**The problem**.
Pictures in the entries below are to be left out; otherwise, reproduce exactly the lines from the first through the line containing "Task: Select Root Cause Level 3".

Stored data

********************

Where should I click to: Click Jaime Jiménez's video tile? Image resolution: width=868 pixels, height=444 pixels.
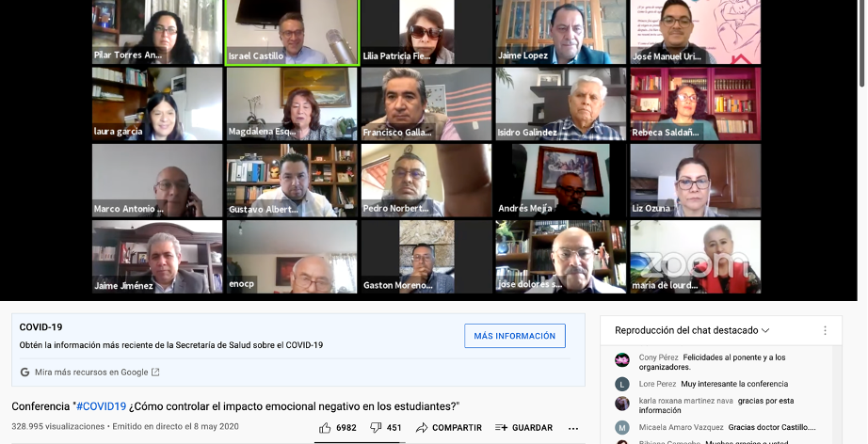(x=157, y=257)
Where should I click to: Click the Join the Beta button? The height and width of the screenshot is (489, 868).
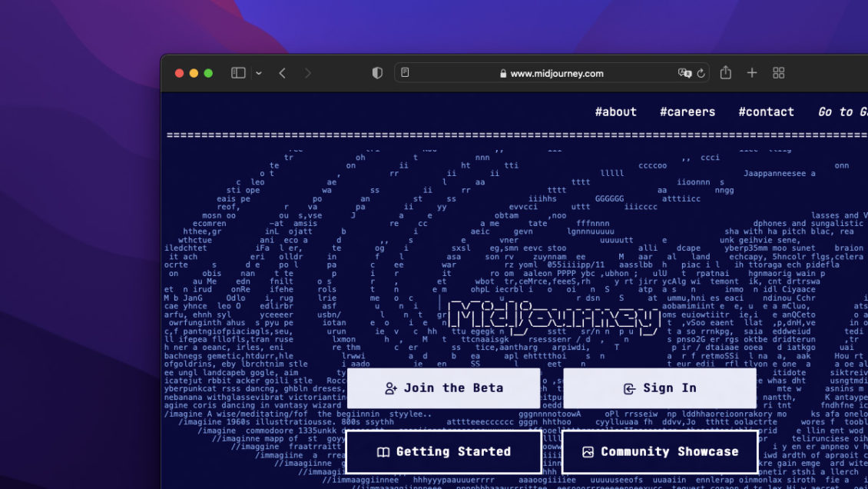click(444, 388)
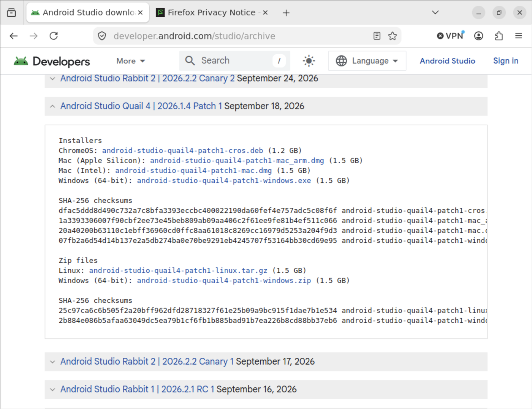Toggle the site light/dark theme sun icon
This screenshot has height=409, width=532.
[309, 61]
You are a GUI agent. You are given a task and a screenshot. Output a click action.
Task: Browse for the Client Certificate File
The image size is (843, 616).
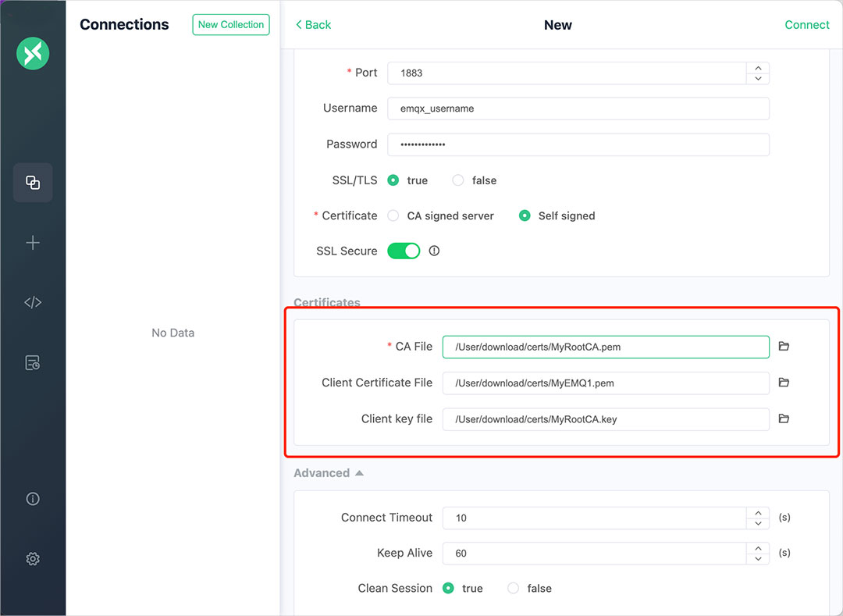point(784,383)
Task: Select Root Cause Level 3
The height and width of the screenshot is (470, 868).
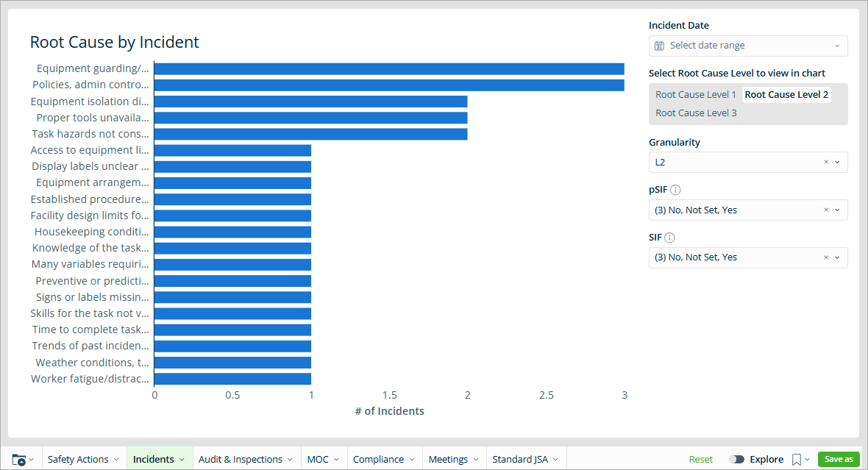Action: pos(696,113)
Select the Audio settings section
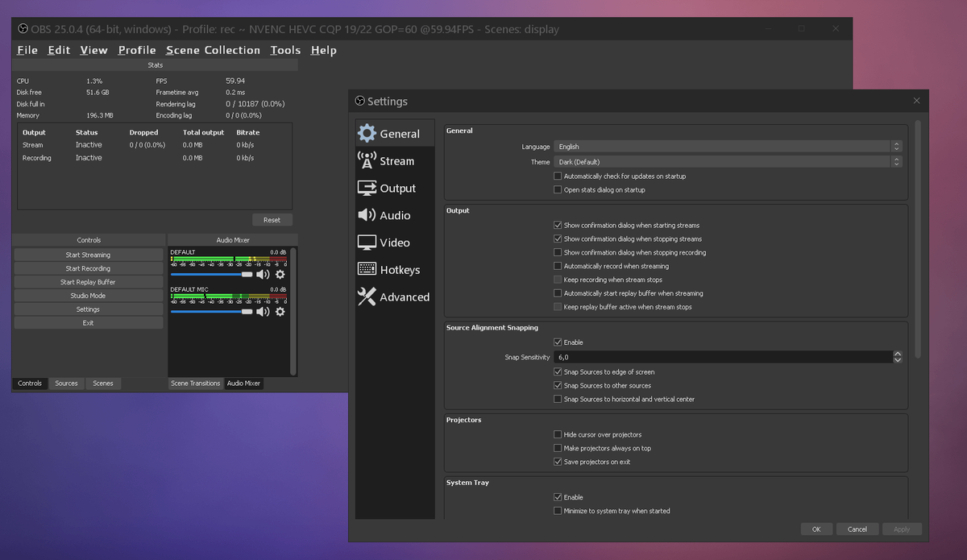967x560 pixels. [x=394, y=215]
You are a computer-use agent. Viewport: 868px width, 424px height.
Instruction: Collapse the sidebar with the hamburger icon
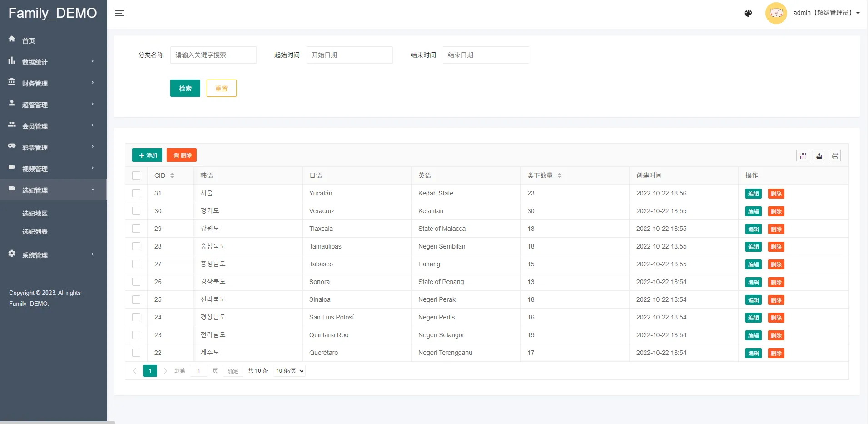pyautogui.click(x=120, y=13)
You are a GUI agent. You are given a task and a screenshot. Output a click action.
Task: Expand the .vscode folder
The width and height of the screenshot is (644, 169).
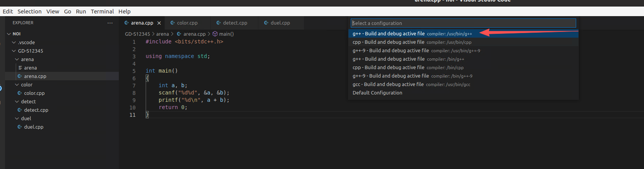point(14,42)
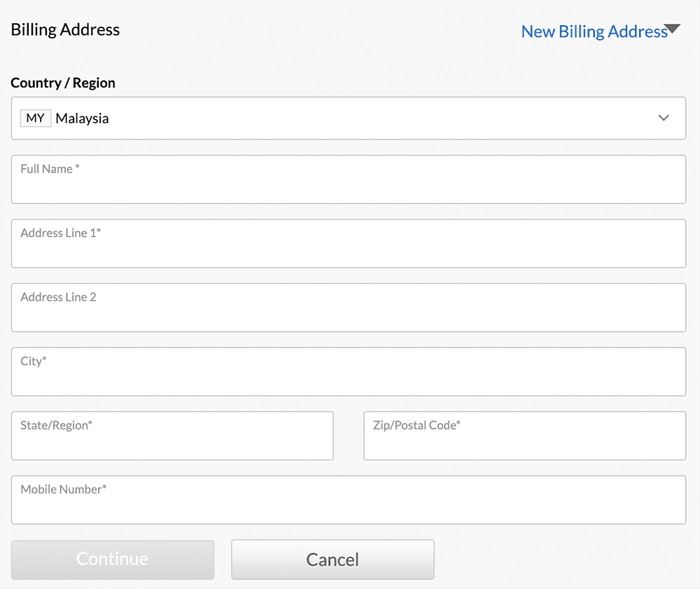This screenshot has height=589, width=700.
Task: Click the Country / Region label
Action: (62, 83)
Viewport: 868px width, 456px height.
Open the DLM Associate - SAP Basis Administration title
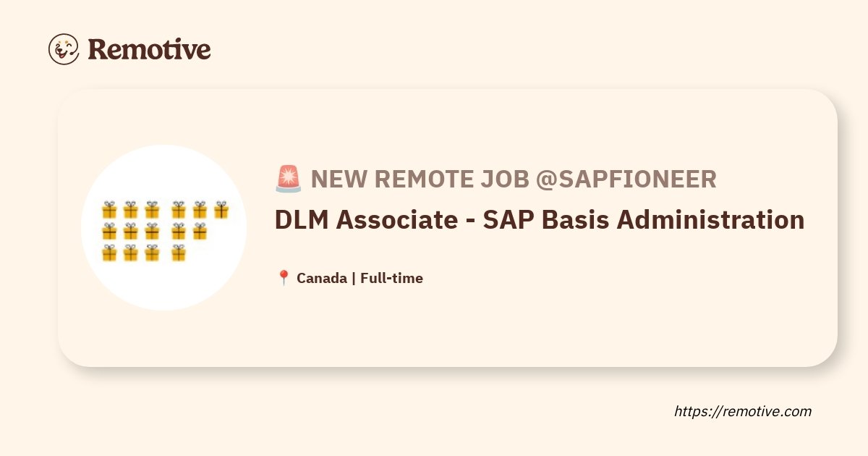[x=540, y=220]
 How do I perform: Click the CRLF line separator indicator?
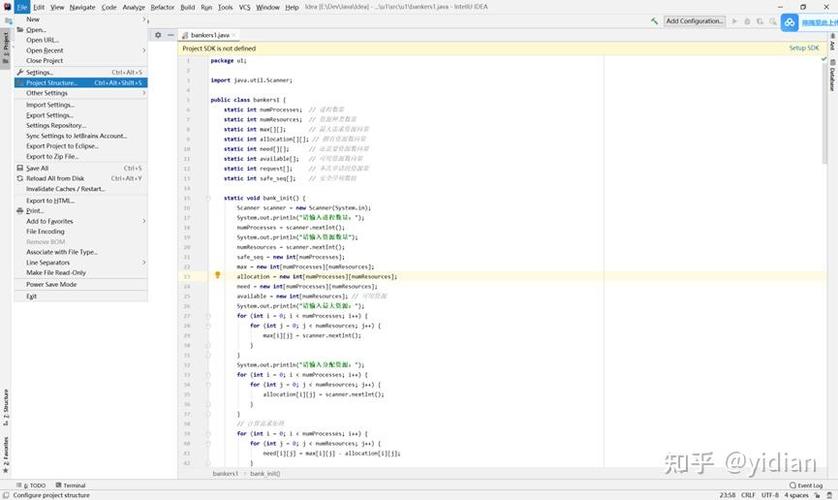click(x=747, y=495)
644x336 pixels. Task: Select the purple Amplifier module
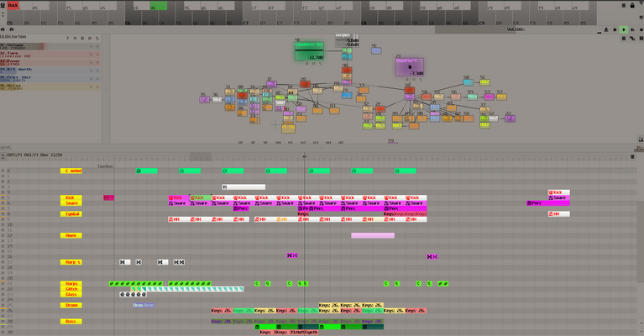[410, 67]
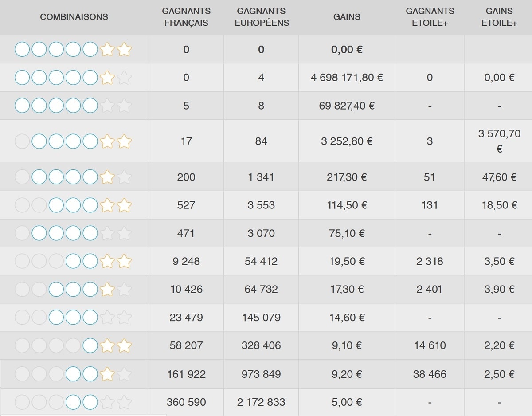Screen dimensions: 532x416
Task: Select the 14 610 Etoile+ winners cell
Action: pos(430,345)
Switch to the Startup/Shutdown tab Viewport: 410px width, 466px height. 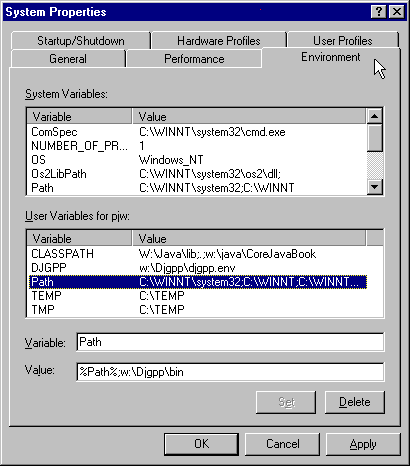tap(81, 41)
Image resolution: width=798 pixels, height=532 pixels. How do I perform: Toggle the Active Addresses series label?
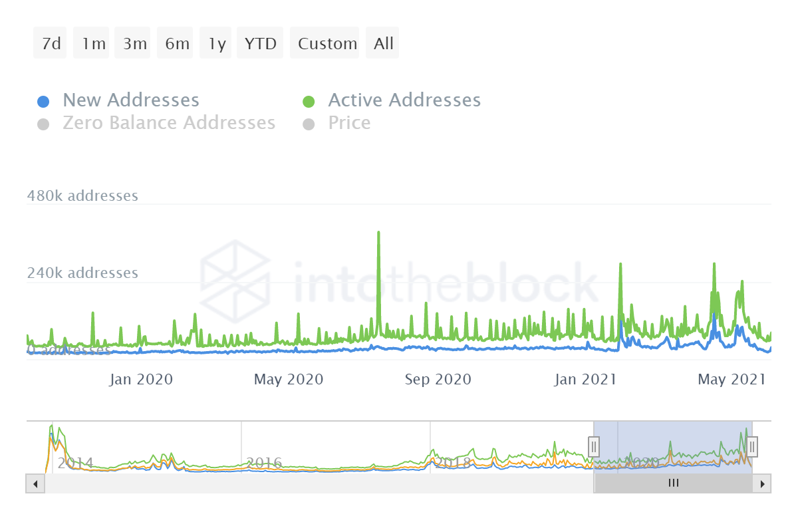pos(404,100)
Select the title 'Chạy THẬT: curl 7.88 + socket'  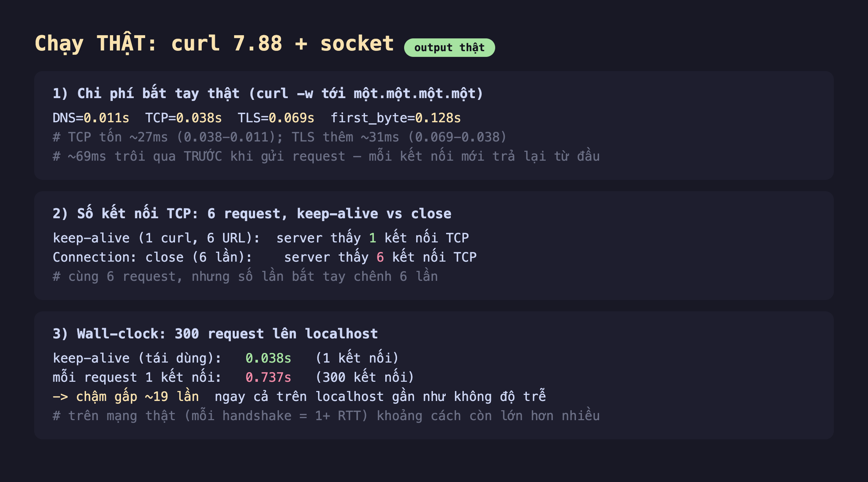coord(214,44)
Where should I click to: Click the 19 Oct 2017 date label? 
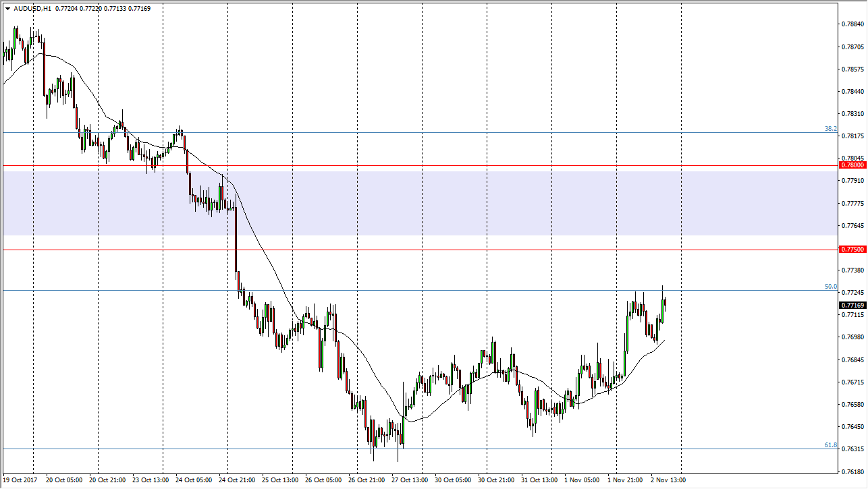click(x=20, y=480)
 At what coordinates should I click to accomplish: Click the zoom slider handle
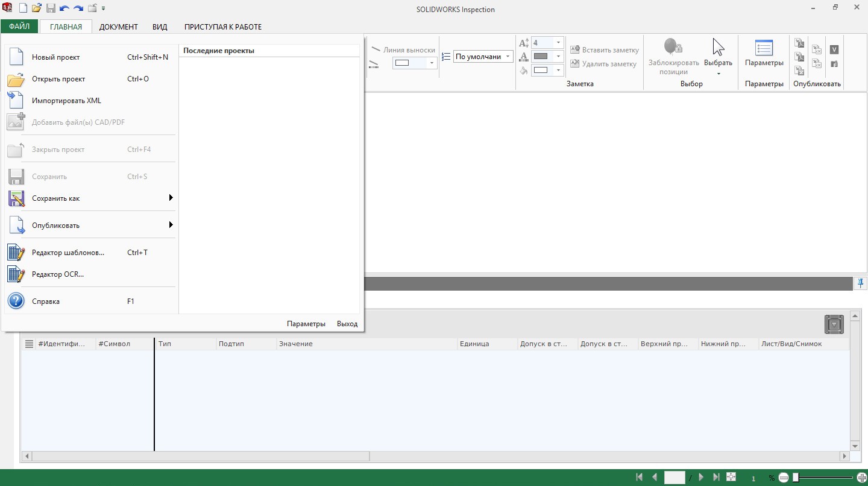[x=796, y=478]
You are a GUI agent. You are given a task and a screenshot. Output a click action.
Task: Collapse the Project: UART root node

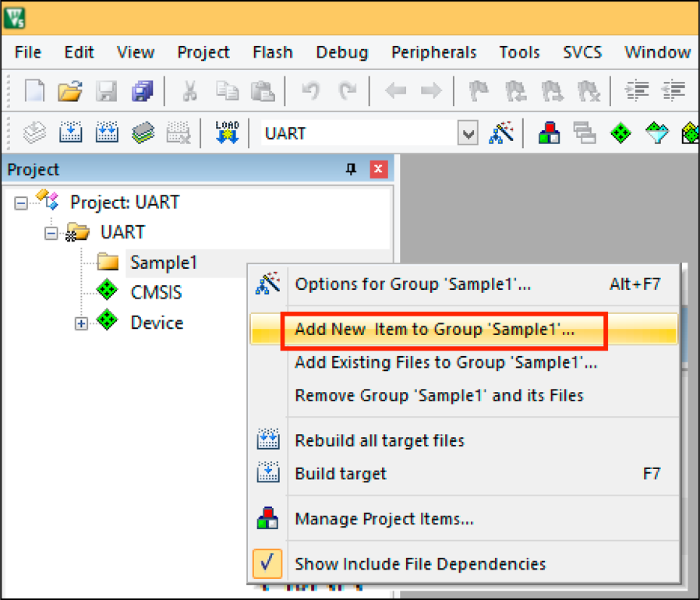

********************

**Written response**.
Where should I click to: Click Jaime Jiménez's video tile? Image resolution: width=868 pixels, height=444 pixels.
(x=157, y=257)
Where should I click to: Click the Join the Beta button? The height and width of the screenshot is (489, 868).
click(444, 388)
Toggle the site light/dark theme sun icon
This screenshot has height=409, width=532.
[309, 61]
You are a GUI agent. You are given a task and a screenshot. Output a click action.
Task: Browse for the Client Certificate File
The image size is (843, 616).
point(784,383)
Task: Select Root Cause Level 3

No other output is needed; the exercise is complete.